Azure Amaranthine wrote:@szopen, "Higher authority does not make it objectively good."

But ultimate authority does.

@A.B. Prosper, "When some person tries to harm me and mine, his moral breach is no more relevant than a rabid bear or a plague germs morals."

That's only true if you and yours' wellbeing have no objective value. Your instinctive reaction may have no immediately obvious bearing on morality, but your instinctive reaction might also be developed or maintained by the influence of morality upon reality at the genetic (or super-generation) level. Obviously the inverse abstraction from meta-reality to genetic may, due to "hardening", (binary mechanics, basically) leave something to be desired in (overall)less-likely situations.

"Morality is useful but its so variable"

Morality, as per definition, is invariable. Either abandon the word or use it correctly.


Ultimate authority certainly would make morality good. That is of course it exists or if that morality is Christian or with apologies to Rabbi B, Jewish . Again not certain. You could also have a something akin to morality in a Pantheist cosmology though it would be more akin "anger not the Gods"

This is not the use of the word morality as y'all use here though the dictionary allows for a secular definition

a particular system of values and principles of conduct, especially one held by a specified person or society.

which is how I am using it.

As for objective value of me and mine's well being, not relevant to the equation. Neither nature nor divinity need care for me to fight. Instinct alone or desire with suffice.
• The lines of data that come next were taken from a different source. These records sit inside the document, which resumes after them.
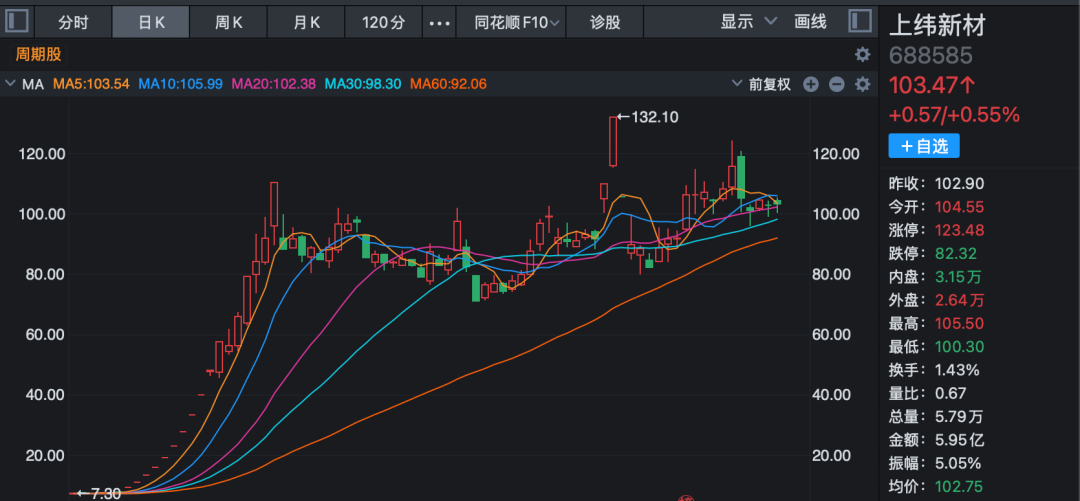Image resolution: width=1080 pixels, height=501 pixels.
Task: Click the 诊股 stock diagnosis button
Action: click(604, 22)
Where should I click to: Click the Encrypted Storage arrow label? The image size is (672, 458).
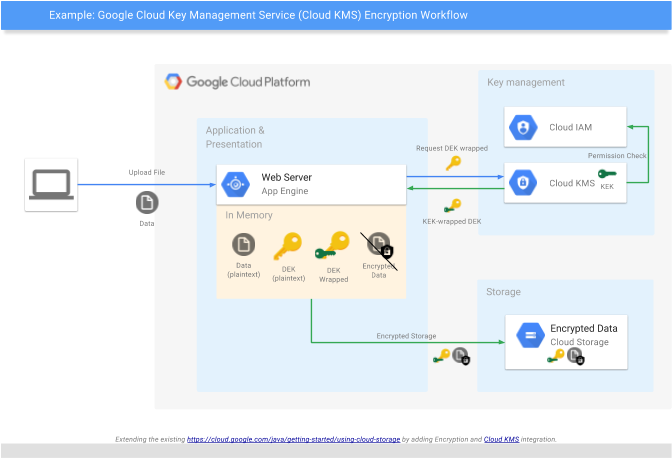(x=406, y=336)
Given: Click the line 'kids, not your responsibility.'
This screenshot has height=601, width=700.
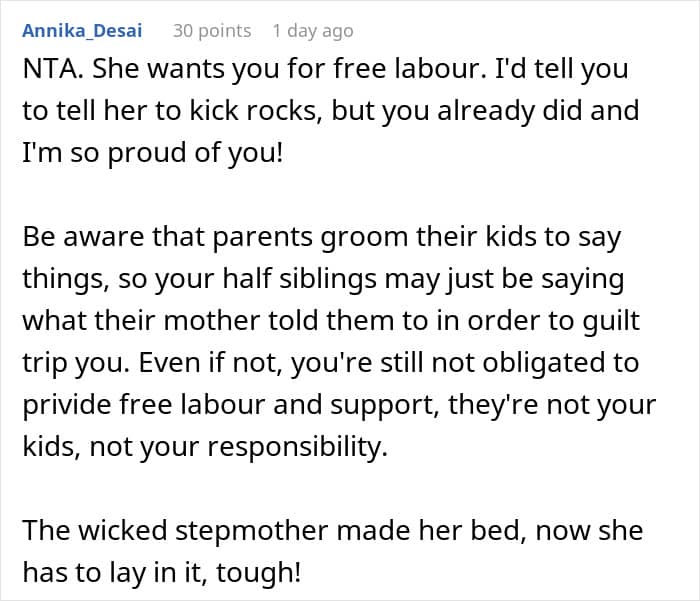Looking at the screenshot, I should tap(205, 447).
Robert Howard here with a bit of philosophical brilliance cribbed from Lao Tse among others

He shrugged his shoulders. "I have known many gods. He who denies them is as blind as he who trusts them too deeply. I seek not beyond death. It may be the blackness averred by the Nemedian skeptics, or Crom's realm of ice and cloud, or the snowy plains and vaulted halls of the Nordheimer's Valhalla. I know not, nor do I care. Let me live deep while I live; let me know the rich juices of red meat and stinging wine on my palate, the hot embrace of white arms, the mad exultation of battle when the blue blades flame and crimson, and I am content. Let teachers and priests and philosophers brood over questions of reality and illusion. I know this: if life is illusion, then I am no less an illusion, and being thus, the illusion is real to me. I live, I burn with life, I love, I slay, and am content."
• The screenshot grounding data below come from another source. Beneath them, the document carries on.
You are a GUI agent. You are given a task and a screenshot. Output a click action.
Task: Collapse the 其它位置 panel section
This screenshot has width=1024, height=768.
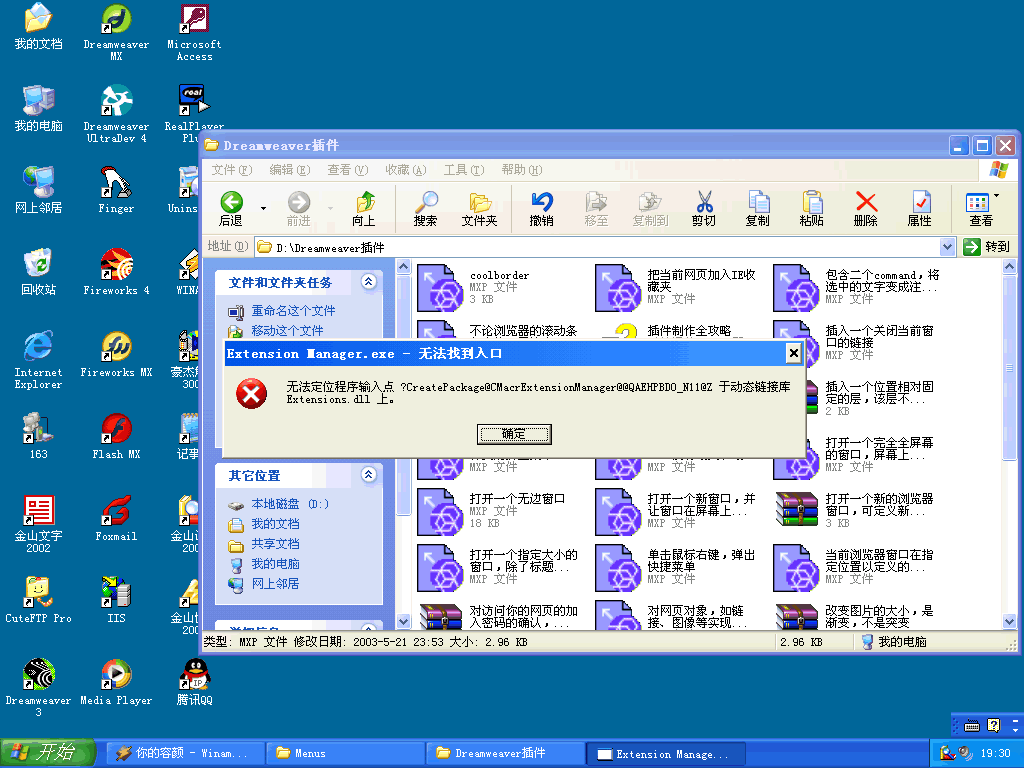coord(368,475)
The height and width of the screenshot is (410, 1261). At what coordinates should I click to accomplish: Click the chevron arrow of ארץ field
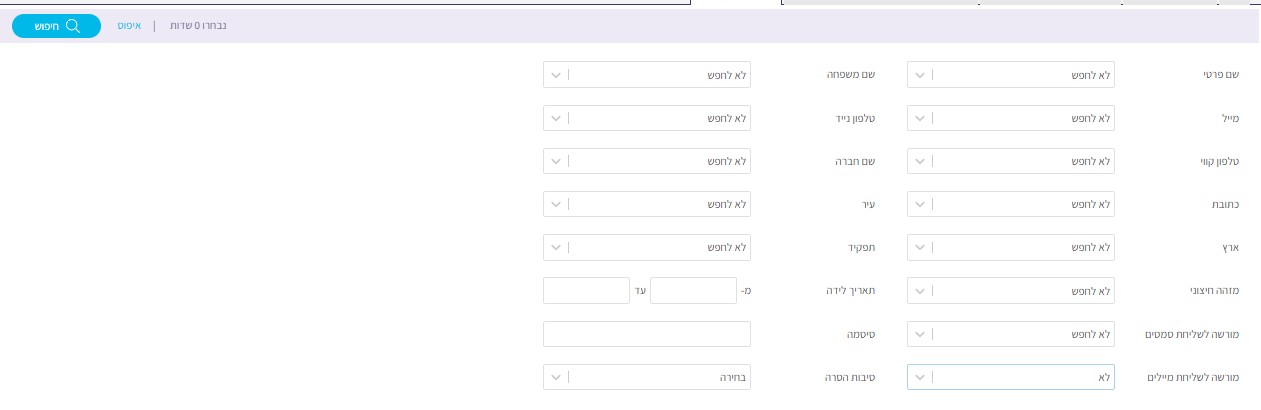pyautogui.click(x=920, y=247)
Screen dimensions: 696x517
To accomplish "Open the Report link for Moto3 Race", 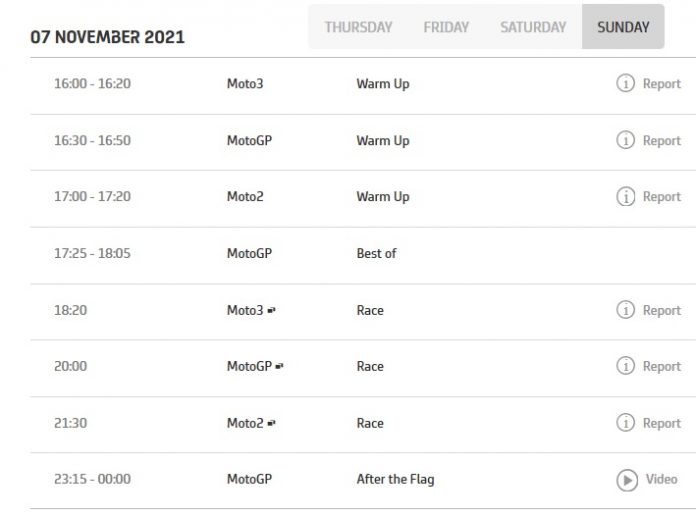I will pyautogui.click(x=661, y=310).
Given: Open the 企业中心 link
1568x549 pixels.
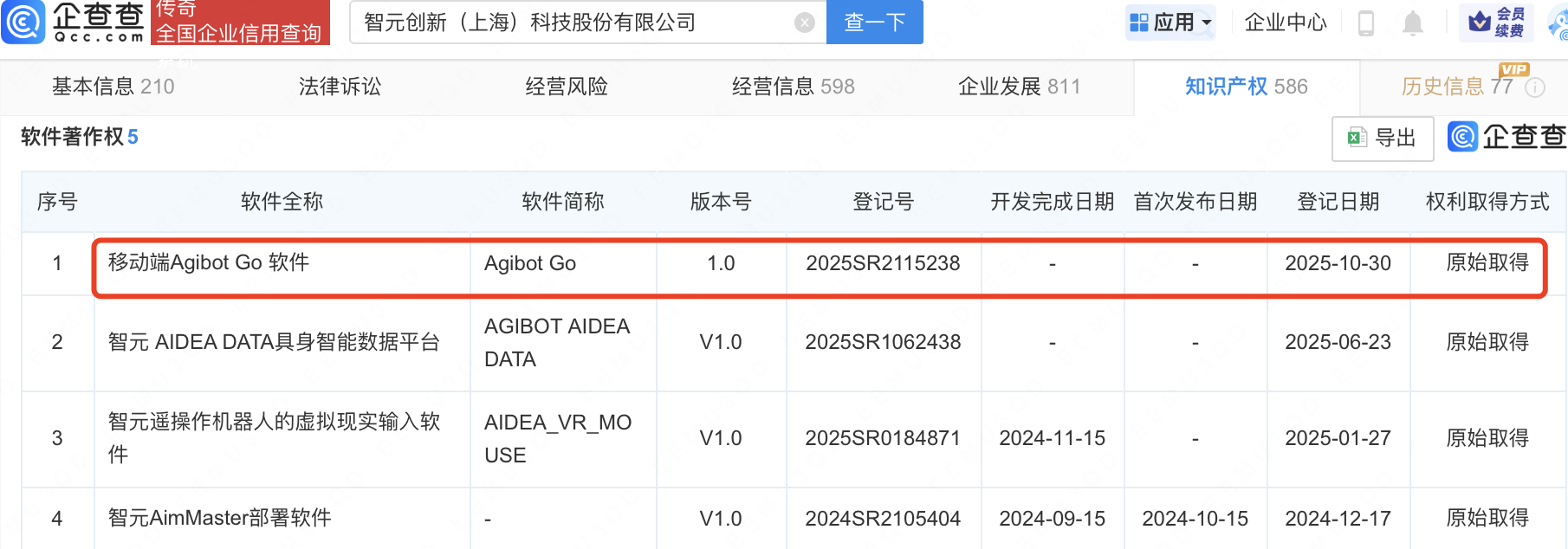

Were that I not so inclined to meandering about philosophy I'd probably be a happier man. The cure of High IQ in operation.
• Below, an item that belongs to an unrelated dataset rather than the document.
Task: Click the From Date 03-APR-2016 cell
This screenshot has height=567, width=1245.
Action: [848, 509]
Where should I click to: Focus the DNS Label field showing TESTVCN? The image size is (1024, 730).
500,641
I won't say anything about morality as genetic or possible acts of the divine therein. Its somewhat similar to what Stephan McNallen former head of the Asdatru Folk Assembly theorizes as Meta Genetics so the theory isn't new to me. It also doesn't require Gods. The ability to comply with social directives by reflex is evolutionarily useful

All that aside, its a delight to have discussions like this where a person can learn something new and when here are no Gamma males pissing on everything.

Anonymous Seikis November 27, 2017 3:11 PM  

Following that it is only external, then it wouldnt require internal change to stop being Gamma...

Blogger Doom November 27, 2017 3:12 PM  

Weak men do not wish to be bound. This covers my denial of psychology and psychiatry, full faith in objective truth, and why atheists are only held as either spiritualy perhaps mentally impaired or simply dishonest, maybe both. I'd rather deal with one with honest faith without the ability to understand the world than an atheist. One can understand beyond flesh, the other limits himself to flesh which if he is honest,he doesn't understand either. Hard not to hate liars.

Blogger szopen November 27, 2017 3:14 PM  

"Subjective morality", as Vox points out, is meaningless, because morality as determined by Subject A has no binding power on Subject B, relying instead on sentiment or power.
I do not understand why this is an argument at all. If morality is objective, it still has no binding power on subject B, if subject B will fail to recognize it as an objective, or would decide not to follow it.